Friday, December 30, 2011

That's how you get that way

On the way to the store yesterday, I heard something on the radio for orchestra and extremely bombastic piano that sounded like a Rhapsody in Blue knock-off, and as it came to a noisy conclusion, I was thinking that it was a rather poor imitation of Gershwin.  Then the announcer said it was Gershwin -- Rhapsody No. 2 for Piano and Orchestra.

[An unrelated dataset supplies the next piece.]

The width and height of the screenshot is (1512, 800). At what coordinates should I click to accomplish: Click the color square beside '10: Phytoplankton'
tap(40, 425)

Oh, well, nice try, George.  I don't think I had ever heard that piece before, probably because it isn't famous enough, and it's not famous because it isn't very good.

There are levels of fame for works of music.  At one end are real esoteric things famous among music scholars (like L'homme Arme masses) and on the other you have the Top 40 Smash Hits of Classical Music, stuff that even my Aunt Blanche knows -- Scheherazade, Beethoven's Fifth, the Hallelujah Chorus, Peer Gynt Suite, things like that.

Those pieces well known to almost everybody got famous because they are very good, although I admit that there was a time when I sometimes tended to dismiss them as beneath the attention of a serious music scholar.  Actually, Scheherazade was one of those to which I gave little attention or credit until the university orchestra, of which I was a member, performed it.  During rehearsals, while I hung out in the percussion section waiting for it to be my turn to bang on something, I had an opportunity to listen, really listen, to it and its parts, and I gained a serious appreciation of it.

So I learned a lesson.  And did it make me change my ways and stop being a music snob?  Of course not.  (Remember my story about going to Barnes & Noble to buy a CD of Johann Herrmann Schein?)